**WORK TASK:** Starting at the line that has "[HOME] (146, 23)" and stopping after the line that has "[인스타그램 새창열기] (352, 2540)", reproduce the listing below exactly; omit everything else.

**DATA RECORDS:**
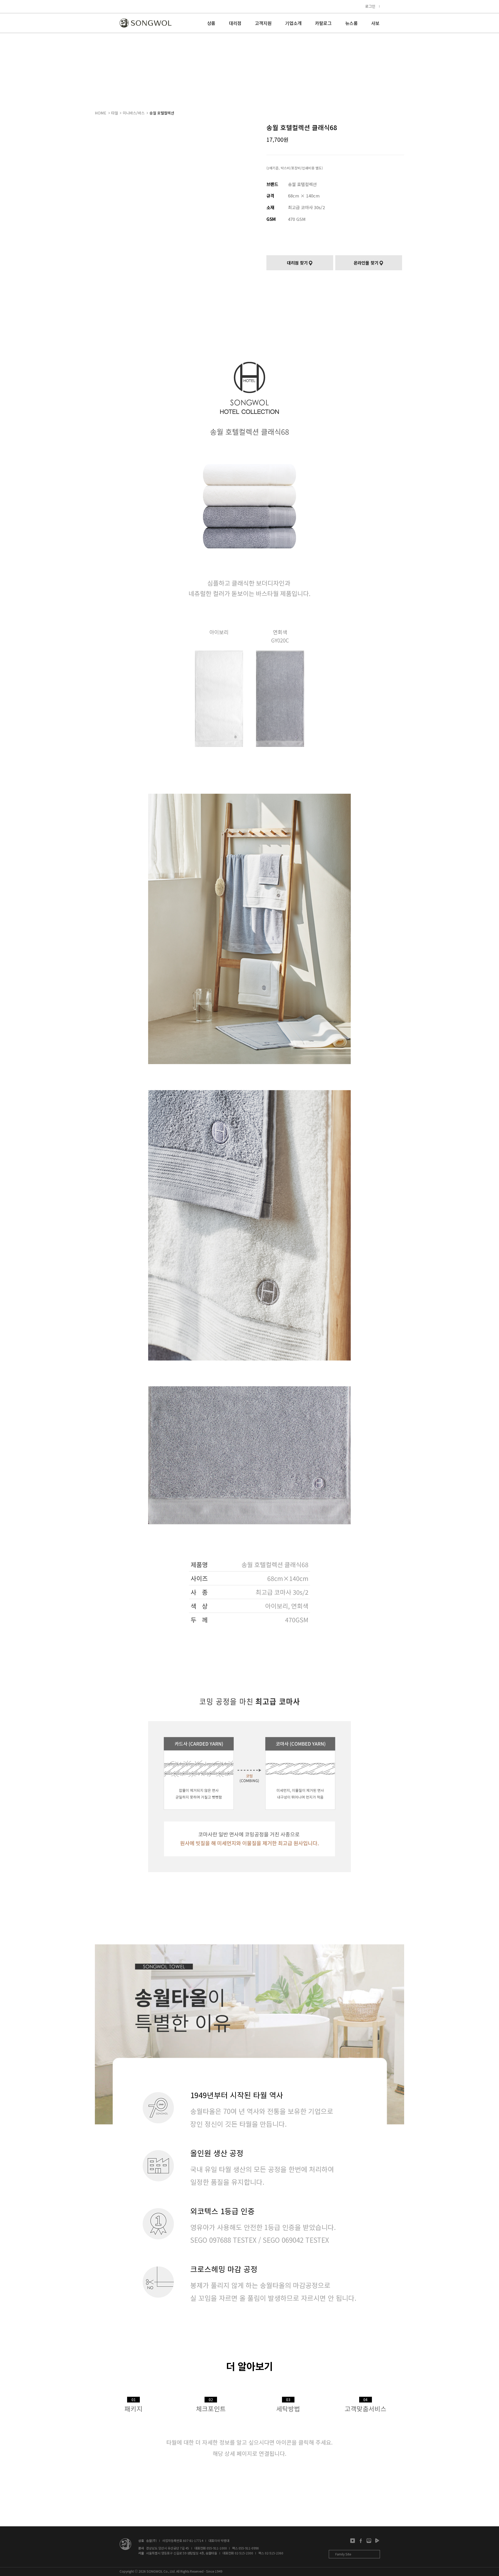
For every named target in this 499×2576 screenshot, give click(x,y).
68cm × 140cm (304, 196)
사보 (375, 24)
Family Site (343, 2554)
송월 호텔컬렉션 (161, 113)
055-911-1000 (217, 2548)
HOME (100, 113)
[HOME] (146, 23)
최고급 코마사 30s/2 (306, 207)
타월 (114, 113)
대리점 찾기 (297, 263)
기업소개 (293, 24)
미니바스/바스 (134, 113)
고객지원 (263, 24)
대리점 (235, 24)
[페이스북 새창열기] (360, 2540)
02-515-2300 (244, 2553)
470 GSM (297, 219)
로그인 (370, 6)
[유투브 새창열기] (377, 2540)
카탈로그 (323, 24)
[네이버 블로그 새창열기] (368, 2540)
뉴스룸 (351, 24)
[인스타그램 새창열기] (352, 2540)
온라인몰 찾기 (366, 263)
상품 (211, 24)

**ANSWER SPACE:**
[HOME] (146, 23)
최고급 코마사 30s/2 (306, 207)
타월 (114, 113)
대리점 찾기 (297, 263)
기업소개 (293, 24)
미니바스/바스 (134, 113)
고객지원 (263, 24)
대리점 (235, 24)
[페이스북 새창열기] (360, 2540)
02-515-2300 (244, 2553)
470 GSM (297, 219)
로그인 (370, 6)
[유투브 새창열기] (377, 2540)
카탈로그 (323, 24)
[네이버 블로그 새창열기] (368, 2540)
뉴스룸 (351, 24)
[인스타그램 새창열기] (352, 2540)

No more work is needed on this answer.